Im Publikum sitzt ein drahtiger alter Herr und klatscht sich fast die Hände wund. „Ich bin seit 50 Jahren bei jeder Premiere gewesen. Die alten Distel-Programme waren scharf! Manchmal habe ich gedacht, die Schauspieler würden im Knast landen.“ Heute strahlt der frühere Kellner, der Pieck und Ulbricht bei Tisch bedient haben will, wenn „das Kapital“ angegriffen wird. „In der DDR ist es mir besser gegangen als heute, das können Sie ruhig aufschreiben. Diese dreckige Mark muß weg!“

Unzufriedene Ostberliner stellen aber nicht die Mehrzahl der Besucher. Den Anteil der Westler im Publikum schätzen die Leiter von Kartoon, Distel und Kneifzange auf mindestens die Hälfte, Gerd Hoffmann von den Radieschen sogar auf 80 Prozent: „Die Touristen kommen in ganzen Busladungen zu uns – die wollen nämlich sehen, wie wir im Osten denken“, erzählt er. Im Publikum sitzt ein 33jähriger Kommunalpolitiker aus dem Münsterland, der sich besonders über die Politikerwitze amüsiert, neben einem Pensionärspaar aus Frankfurt am Main. „Wir wollten in ein Ostkabarett, das finden wir gerade interessant“, sagt die Frau.

Die Radieschen Gerd Hoffmann und Matthias Kihr haben in Betriebskabaretten angefangen. Anfang 1990 sicherten sie sich Räume in der alten FDGB-Hochschule am Köllnischen Park – genau dort, wo früher der „Giftschrank“ der Bibliothek war, der Raum mit Büchern aus dem Westen. Am 18. April feiern die Radieschen ihr sechsjähriges Jubiläum. Das neue Programm „Porentief deutsch“ bietet viel Ostalgie (die alten DDR-Kaffeemaschinen seien nicht totzukriegen) und die übliche Politikerschelte (alles nur „geldgierige, machtgeile, unfähige Egoisten“). Das Verlesen satirischer Nachrichten ist eine recht ausgeleierte alte Masche, es gelingt kaum einem Kabarettisten, die glatte Professionalität der Sprecher im Fernsehen nachzuahmen. Viel lustiger sind Kihr und Hoffmann als besoffene „Doitschland!“-Brüller, die mit nationalem Nonsens erfreuen: „Vulkanausbrüche ... Würde ein deutscher Berg nie machen, so eine Sauerei!“

Alle Kabaretts im Berliner Osten spielen ihre Programme mindestens ein Jahr lang und aktualisieren sie nur selten. Die Kneifzange hat nun sogar ein Uraltprogramm recycelt: „Mensch! Deutschland“ heißt jetzt „Verarscht nach Quoten“. Verarscht fühlen sich auch die Zuschauer, wenn ihnen zum krönenden Abschluß ein Lied präsentiert wird, das sie schon in einem alten Kartoon-Programm gehört haben.

Gesammelte Daten
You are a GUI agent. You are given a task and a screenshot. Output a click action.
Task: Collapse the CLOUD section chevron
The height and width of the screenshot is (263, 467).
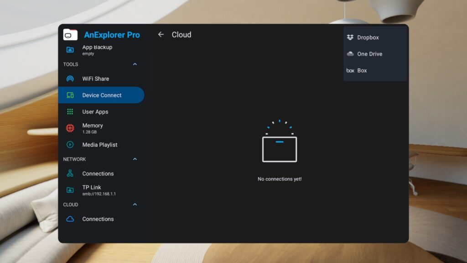135,205
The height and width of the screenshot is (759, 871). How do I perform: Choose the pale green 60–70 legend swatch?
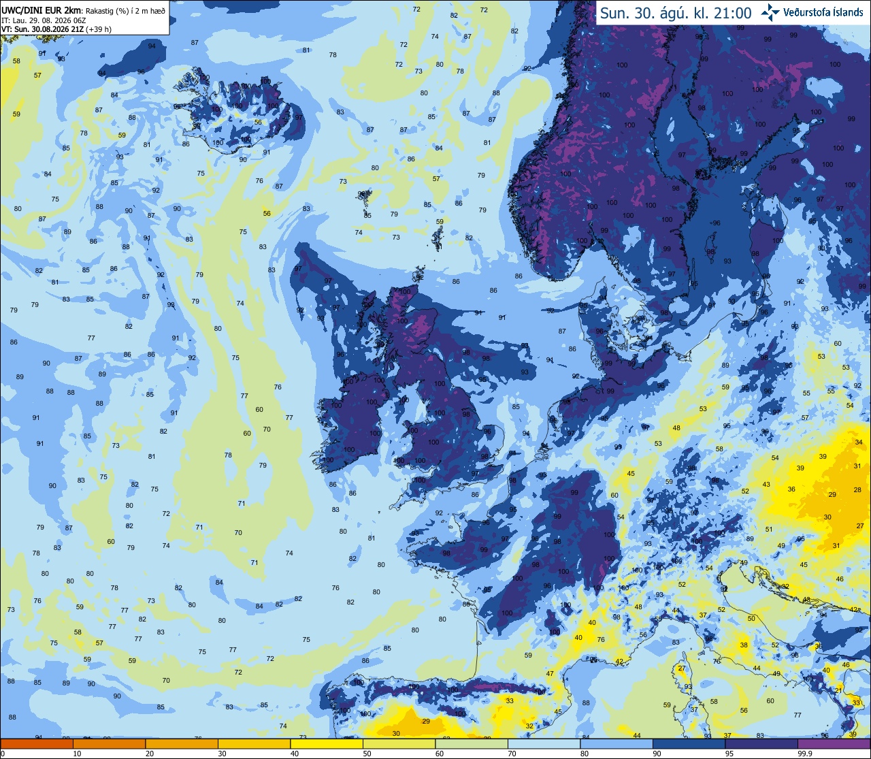(x=472, y=743)
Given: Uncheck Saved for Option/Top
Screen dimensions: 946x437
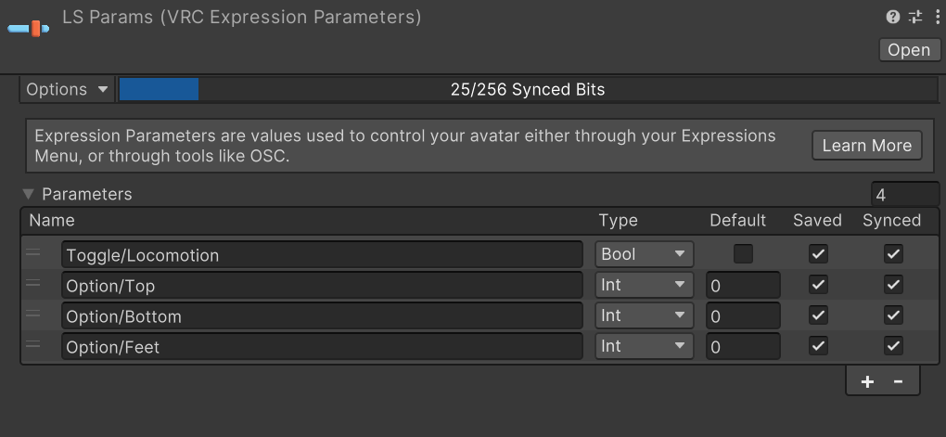Looking at the screenshot, I should tap(818, 285).
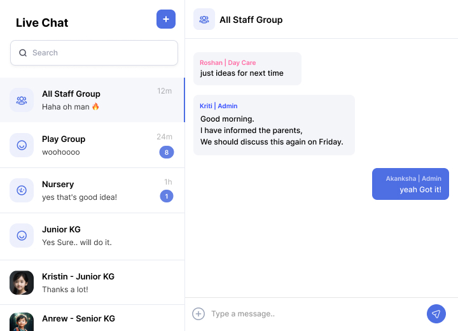Open Anrew - Senior KG chat
The width and height of the screenshot is (458, 331).
[89, 318]
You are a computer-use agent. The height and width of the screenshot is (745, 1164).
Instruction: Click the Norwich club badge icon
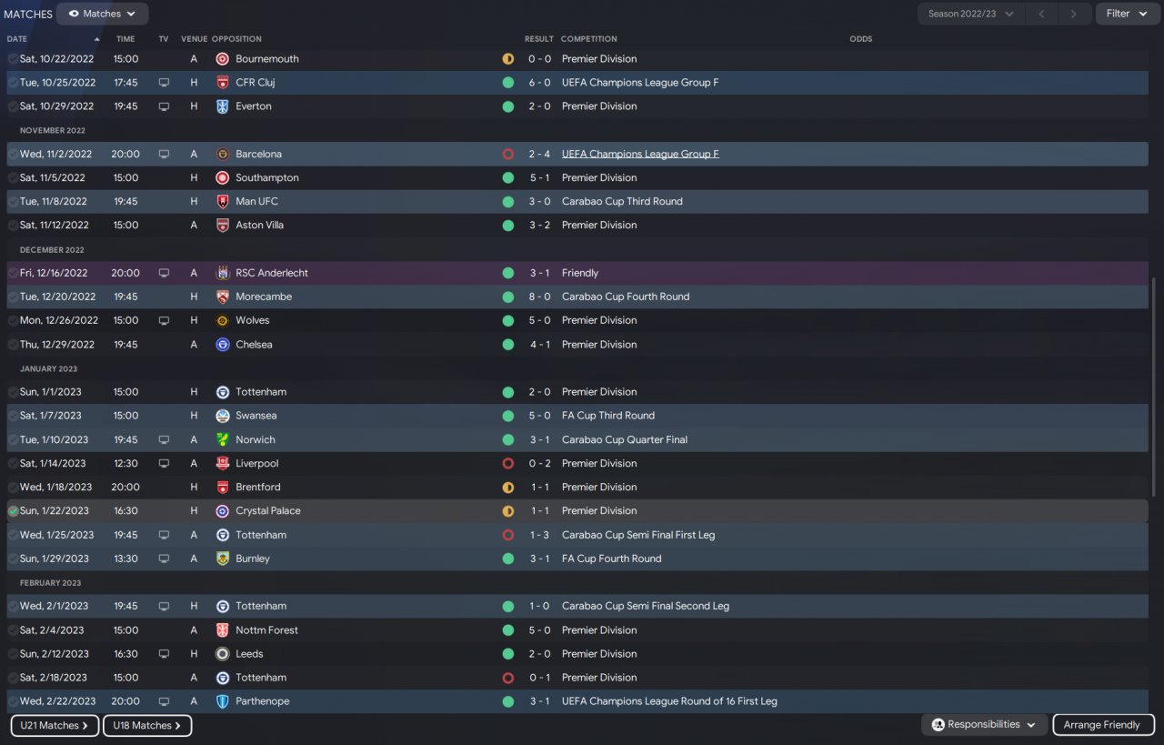[222, 439]
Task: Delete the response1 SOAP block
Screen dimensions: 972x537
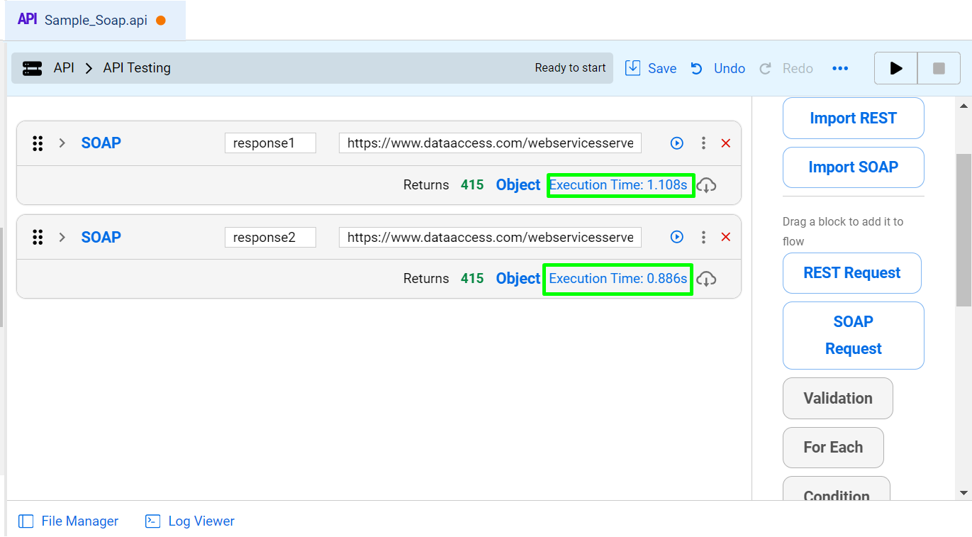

AUFGABEN UND ÜBUNGEN
A. Warum kommen laut Gerd Hoffmann Touristen in ganzen Busladungen zu den Radieschen? Beantworte die Frage mithilfe des Textes über das Ostberliner Kabarett in ein bis drei Sätzen.
B. Schreibe die Zeilen der Auflistung von der Zeile mit „Task: Delete the response1 SOAP block“ bis zum Ende der Auflistung, beide eingeschlossen, als nummerierte Liste ohne Leerzeilen um. Lass die Bilder dabei weg.

LÖSUNGEN
A. Die Touristen wollen sehen, wie man im Osten denkt. Mit diesem Wunsch begründet Gerd Hoffmann ihren Besuch.

B.
1. Task: Delete the response1 SOAP block
2. Screen dimensions: 972x537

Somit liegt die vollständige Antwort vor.